▸ **DIRECTIONS**: Every line of the listing below should be written out exactly, minus its pictures.

▸ **RECORDS SHOWN**:

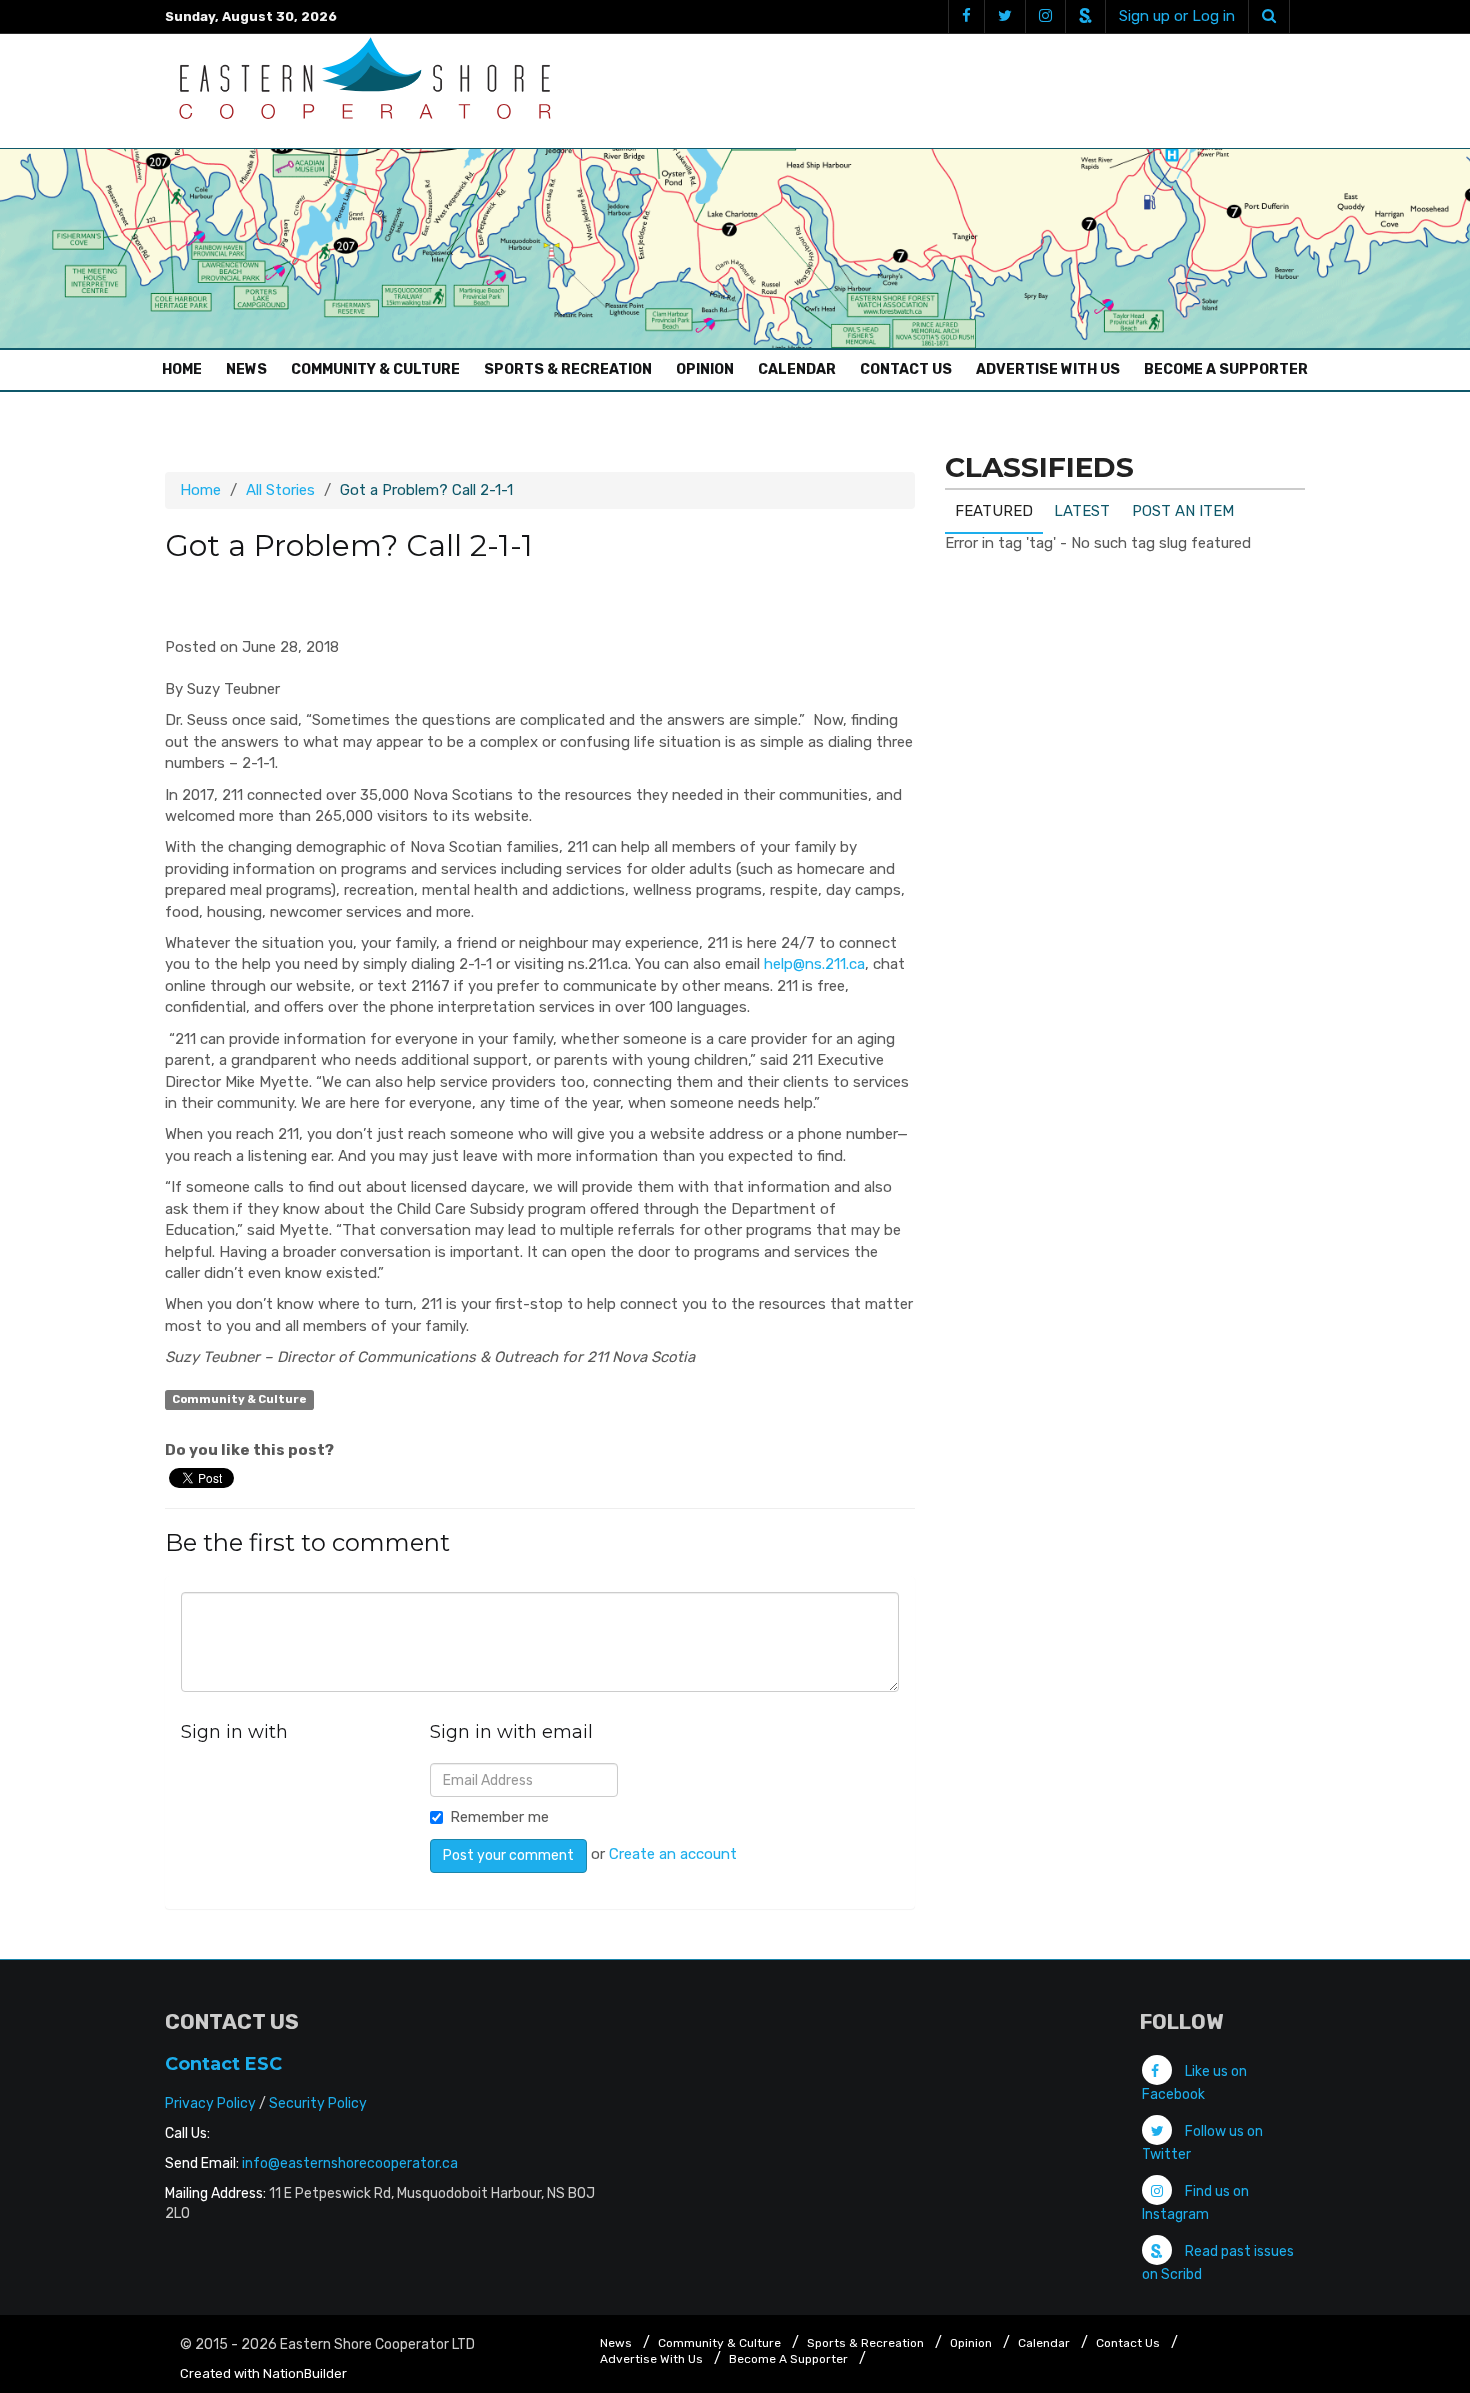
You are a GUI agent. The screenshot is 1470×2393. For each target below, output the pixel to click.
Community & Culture (375, 369)
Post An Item (1183, 511)
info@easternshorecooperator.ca (350, 2163)
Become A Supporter (1226, 369)
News (246, 369)
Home (187, 369)
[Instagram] (1045, 16)
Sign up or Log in (1177, 16)
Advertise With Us (1048, 369)
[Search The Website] (1269, 16)
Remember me (499, 1817)
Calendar (797, 369)
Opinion (705, 369)
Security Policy (318, 2103)
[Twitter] (1004, 16)
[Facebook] (966, 16)
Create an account (673, 1854)
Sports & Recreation (568, 369)
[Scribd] (1085, 16)
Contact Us (906, 369)
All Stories (280, 490)
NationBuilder (305, 2373)
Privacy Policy (210, 2103)
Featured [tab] (994, 511)
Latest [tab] (1082, 511)
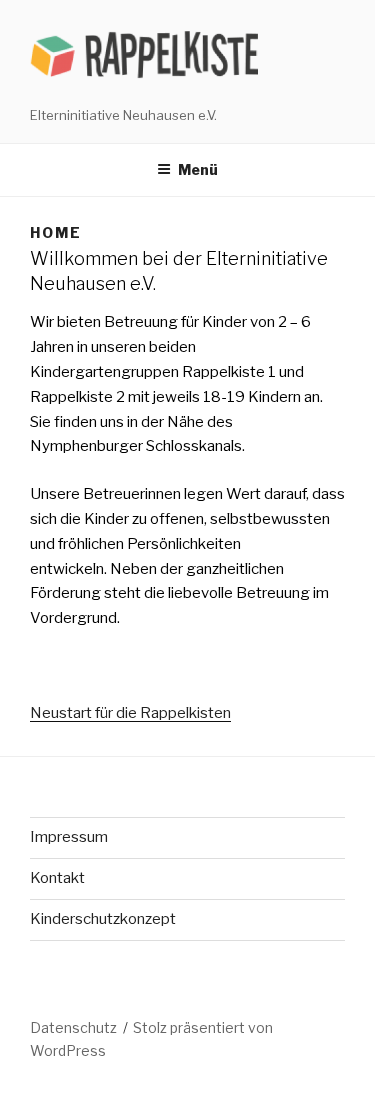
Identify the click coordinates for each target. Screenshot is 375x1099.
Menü (198, 169)
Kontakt (57, 878)
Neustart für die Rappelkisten (130, 713)
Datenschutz (73, 1027)
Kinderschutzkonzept (103, 919)
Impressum (69, 837)
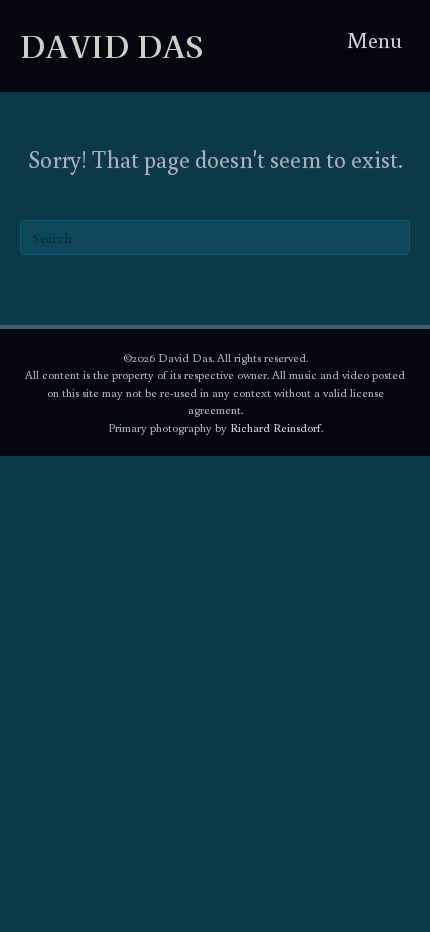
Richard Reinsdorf (275, 427)
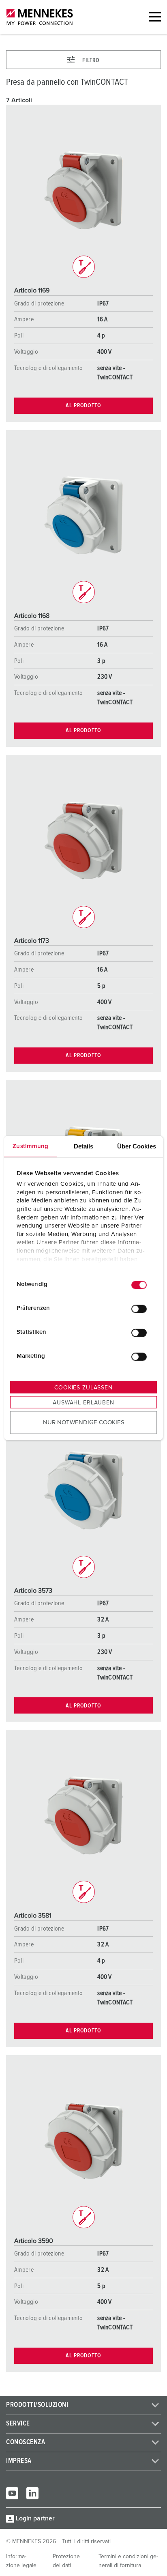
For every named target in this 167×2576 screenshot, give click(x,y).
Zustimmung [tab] (30, 1146)
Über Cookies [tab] (136, 1145)
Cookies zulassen (83, 1387)
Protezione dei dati (66, 2561)
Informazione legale (21, 2561)
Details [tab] (84, 1145)
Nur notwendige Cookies (83, 1422)
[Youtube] (12, 2493)
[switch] (139, 1309)
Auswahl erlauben (83, 1402)
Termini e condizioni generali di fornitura (128, 2561)
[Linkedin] (32, 2493)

▸ **ANSWER BELOW**:
You are a GUI agent. The screenshot is 1470×2393. For each target below, output the pixel to click.
Community & Culture (375, 369)
Post An Item (1183, 511)
info@easternshorecooperator.ca (350, 2163)
Become A Supporter (1226, 369)
News (246, 369)
Home (187, 369)
[Instagram] (1045, 16)
Sign up or Log in (1177, 16)
Advertise With Us (1048, 369)
[Search The Website] (1269, 16)
Remember me (499, 1817)
Calendar (797, 369)
Opinion (705, 369)
Security Policy (318, 2103)
[Twitter] (1004, 16)
[Facebook] (966, 16)
Create an account (673, 1854)
Sports & Recreation (568, 369)
[Scribd] (1085, 16)
Contact Us (906, 369)
All Stories (280, 490)
NationBuilder (305, 2373)
Privacy Policy (210, 2103)
Featured [tab] (994, 511)
Latest [tab] (1082, 511)
Identify the click coordinates for each target. Screenshot is 375x1099.
Menü (198, 169)
Kontakt (57, 878)
Neustart für die Rappelkisten (130, 713)
Datenschutz (73, 1027)
Kinderschutzkonzept (103, 919)
Impressum (69, 837)
Richard Reinsdorf (275, 427)
For every named target in this 167×2576 screenshot, give click(x,y).
Zustimmung [tab] (30, 1146)
Über Cookies [tab] (136, 1145)
Cookies zulassen (83, 1387)
Protezione dei dati (66, 2561)
Informazione legale (21, 2561)
Details [tab] (84, 1145)
Nur notwendige Cookies (83, 1422)
[Youtube] (12, 2493)
[switch] (139, 1309)
Auswahl erlauben (83, 1402)
Termini e condizioni generali di fornitura (128, 2561)
[Linkedin] (32, 2493)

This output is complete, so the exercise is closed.